Troopers also found that while Dawson claims to live at this woman’s address in Stoneham, he actually lives with a woman in Woburn to whom he is now engaged. When they spoke to the woman, she told them she was living with Jeffrey Haywood, the soldier testified.

Dawson later told the judge that he usually leaves this woman’s house around midnight and drives back to his ex-girlfriend’s house in Stoneham, where he parks in the garage.

When questioned, Dawson said the vehicle is in his ex-girlfriend’s name because his credit was shot after he was released from prison. His daughter made up the down payment, he said to Lang, and the payments were originally over $ 500 a month by the time she refinanced it.

Later in the hearing, Moriarty asked Dawson about a ring he had given the Woburn woman. It cost $ 3,000. Dawson told the prosecutor that he wrote it on his credit card.

The prosecutor also asked about the proceeds from the sale of a home that Dawson owned in North Carolina that was sold after he was released from prison. Dawson told her that “most” of the proceeds went to his mother. But he also said there was no equity in the property.

A probation officer who oversees Dawson said she was unable to verify all of the information Dawson provided regarding child maintenance payments and disability income. When she inquired with the Treasury Department, the Department of Transitional Assistance and the Social Security Agency, they did not show any records of him under the information provided.

McKenna told the judge he would get evidence of these expenses and income.
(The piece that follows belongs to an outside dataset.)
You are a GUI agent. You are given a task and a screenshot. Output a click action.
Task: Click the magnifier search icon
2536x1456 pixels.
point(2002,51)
Lang gave him two weeks and said he would wait until he received this information to make a decision.

The episode is another example of the ramifications of a Supreme Court ruling, Commonwealth vs. Henry, a case involving a Salem Walmart employee who couldn’t afford reimbursement payments to the retailer after she was caught like her Charging items for their church friends without them.

The court concluded that judges cannot order a defendant to pay more than he can afford and cannot extend probation if a person has not paid the full amount by the end of their term of office.

Lang admitted during Friday’s hearing that he may have been wrong after the decision to put Dawson on a five-year probationary period, two years longer than usual.